Tuesday, December 8, 2009

Me and Michael Steele

[A Patriotic Caddy, Smyrna, DE, 2003]

Michael Steele, the Chairman of the Republican National Committee, recently wrote to me by name. I don’t know how he got my name. I’ve never registered as a Republican, but somehow, Steele seems to feel that I’m a kindred spirit. He wants me to fill out a survey form—which, again, is registered to me by name and by a “verification” number.  
     Just to be a contrarian, I was tempted to fill out this form—until I read the questions closely. Most of the questions exhibit the logical fallacy those of us who have had the pleasure of teaching freshman composition call “begging the question.” To “beg the question” is to ground a question on a premise explicitly or implicitly assumed to be true but which is unproven or still very much at issue. Here is an example from Steele’s survey:

Are you in favor of creating a government-funded “Citizen Volunteer Corps” that would pay young people to do work now done by churches and charities, earning Corps Members the same pay and benefits given to military veterans?

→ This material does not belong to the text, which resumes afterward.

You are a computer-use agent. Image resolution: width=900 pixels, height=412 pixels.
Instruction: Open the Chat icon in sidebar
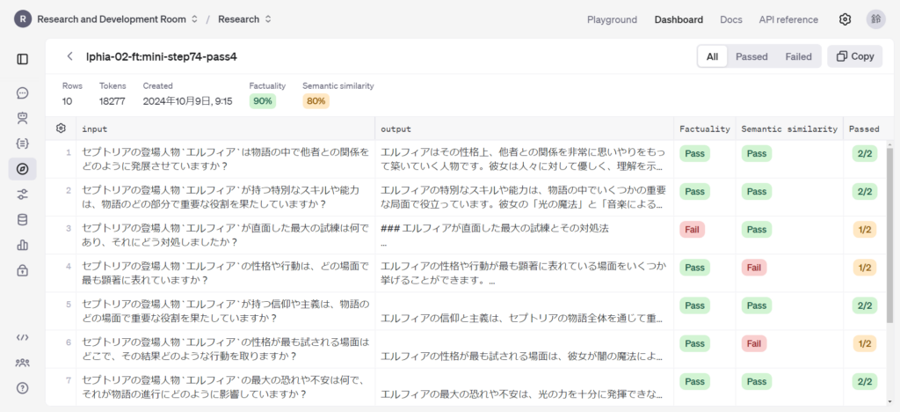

Only three answers are possible:  "yes,” “no,” “no opinion.” The strategy here is especially insidious. Whichever box I checked, I would in fact be lending credence to not one but four dubious premises: First, that the approval and formation of such a Corps may be imminent; second, that our charitable and service needs are already being adequately met in the private sector; third, that this Corps would push aside the churches and charities that have been meeting the need; fourth, that the stay-at-home members of this Corps would be given the same benefits and entitlements that military veterans receive—a real hot-button, emotional issue.
     Other questions raise the specter of a 23.1 trillion dollar national deficit, amnesty for illegal immigrants, retroactive Social Security benefits for illegal immigrants granted amnesty, unlimited eligibility for welfare, and increased educational funding without accountability.
     Predictably, at the bottom of the survey instrument was a place to enter my credit card information and to specify the amount of my donation. The Republican National Committee, Steele explains in his cover letter, very much needs donations in order to head off this brave new socialist world the Democrats are trying to impose on all of us.
     The funding, of course, is needed to put out more fear-mongering demagoguery. Steele’s rhetoric reminds me of the sort of hysteria I’ve been hearing lately from Glenn Beck and his disciples. These people are convinced that we’re losing our liberties and being oppressed. The other day, I actually heard one of Beck’s callers wondering how much more “the people can take” before “law enforcement and the military” begin to rebel. While Beck said he could not “yet” envision such a day, he agreed that the people are indeed angry and right to feel that way.
      Bizarre, and more than a little scary that conservative pundits are trafficking in such agitprop! Once again, I’m reminded of that rhetorical question my friend used to pose whenever he heard a politician make some disingenuous claim: “How goddamned dumb do they think we are?” Pretty damned dumb, I guess. We can only hope that not too many of us are all that dumb.